Hukukta, adalette, eğitim sağlık ve diğer alanlardaki aksaklıklar halk iradesiyle oluşan girişimler olmadan düzeltilemez. Toplum yaşamını düzenleyen koşullar bireylerin ortak çaba ve girişimleri ile olumlu hale getirilebilir. Gelişme ve yaşamı çağdaş hale getirmeyi hedefleyen toplumsal inanç zayıfladığı zaman bireysel zaaflar öne çıkar, bireysel kazanmanın karşılığı toplumsal zarar ve yıkıntılardır.

Toplumun özlem ve iradesini yansıtan girişimler olmadan seçilmiş veya atanmış kişilerin vereceği kararlar toplum çıkarlarına ters düşebilir, örneğin gelir dağılımındaki bozulma, işsizlik ve yoksulluk sonucu ortaya çıkan; anarşi, kapkaç terörü ve toplumun huzurunu bozan gelişmeler ekonomik nedenlere bağlı olup,

İktisadi yapının düzeltilmesini gerektirirken, işsizlik ve yoksulluğu giderecek yatırımlara harcanması gereken kaynaklar, emniyet tedbirlerinin artırılmasına harcanır.
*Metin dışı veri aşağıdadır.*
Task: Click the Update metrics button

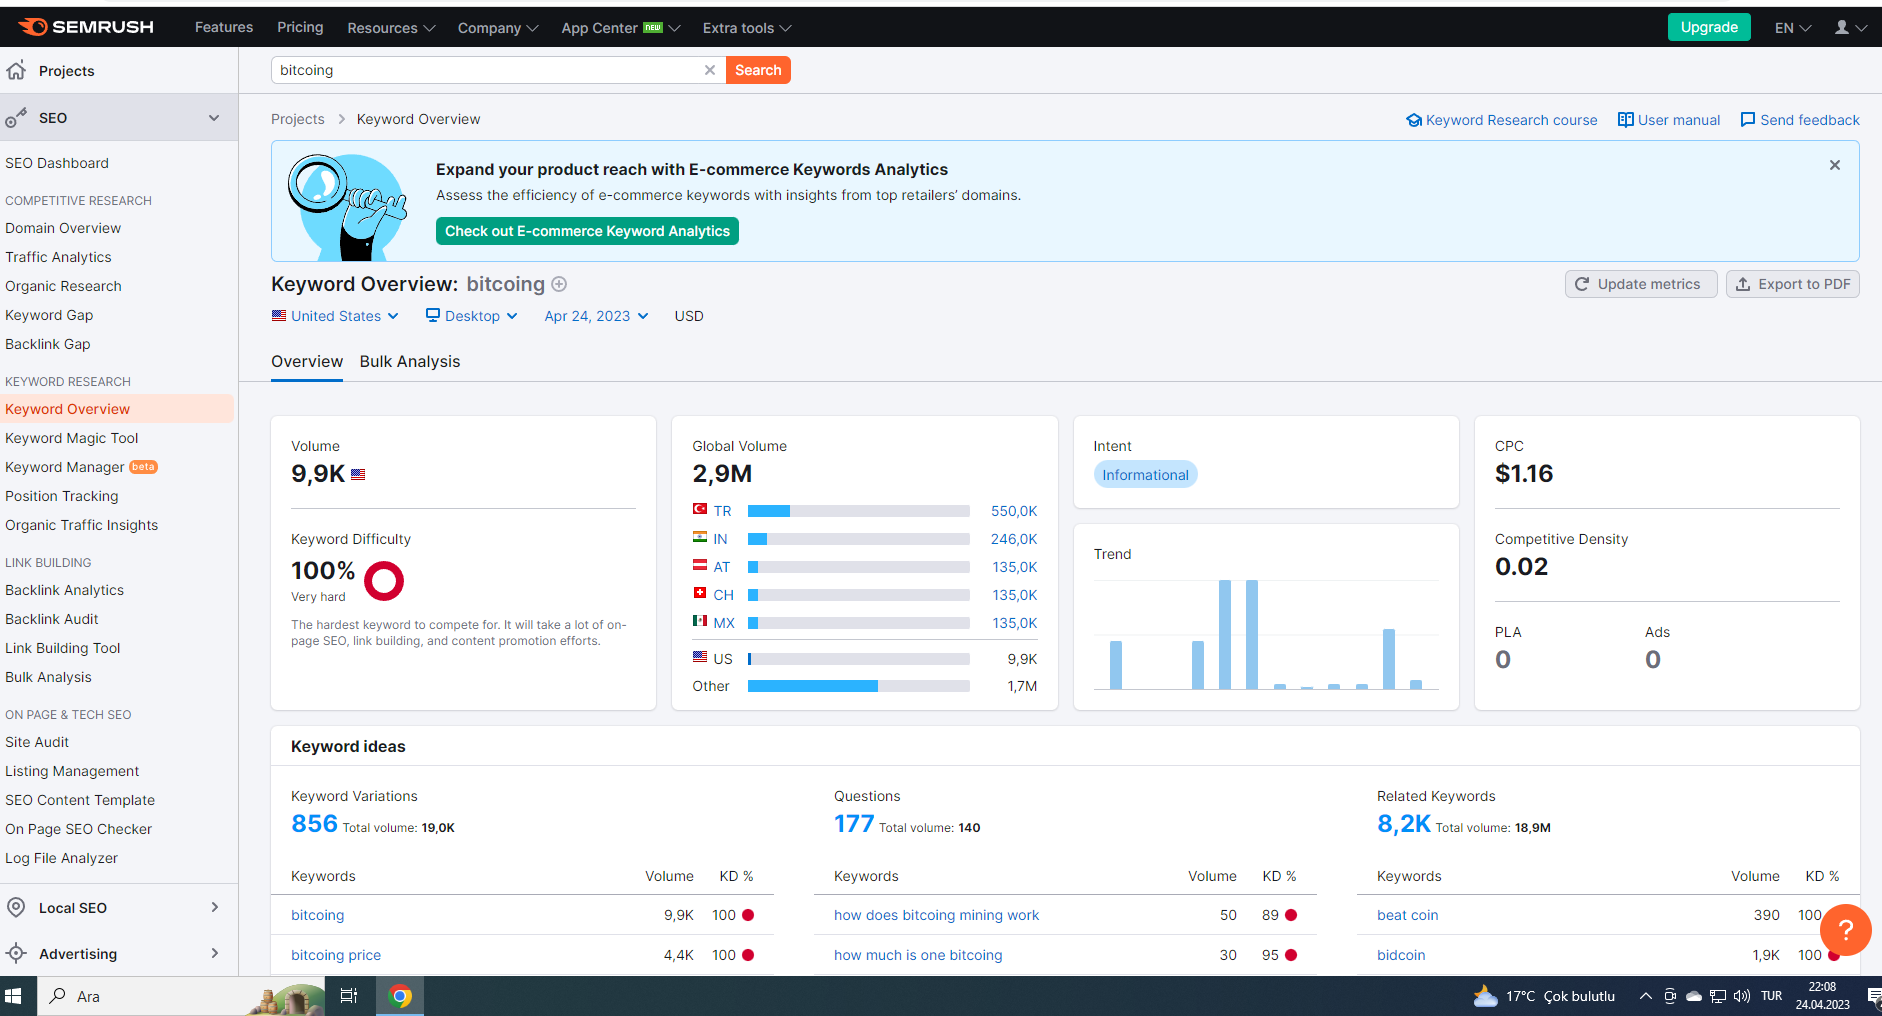Action: pyautogui.click(x=1640, y=284)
Dinamik nüfusuyla üretkenlik kapasitesi yüksek olan ülkemiz, girişim gücünü kötü kullanan ülkelerin başında yer almaktadır. Bu yüzden, Sahip olduğumuz kaynaklar başta olmak üzere toplumu mutluluğa götürecek kalkınma hamlesini de ulusal kurtuluş savaşı gibi davaya dönüştürmek için bütün şartlar mevcutken, harcanan elli yıllık zaman bizi hala tarım toplumu olmaya mahkûm etmiştir.

Müteşebbis gücü toplum yararı gözeten iktisadi gelişmenin değil kısa yoldan nasıl zengin olunurda toplumun tepesinde hoyratlık sergilenir ona yoğunlaşmıştır. Bu amaç gerçekleştirilirken devleti dolandırmak, vergi kaçırmak, sigortasız işçi çalıştırmak, geçerli beceri haline gelmiştir.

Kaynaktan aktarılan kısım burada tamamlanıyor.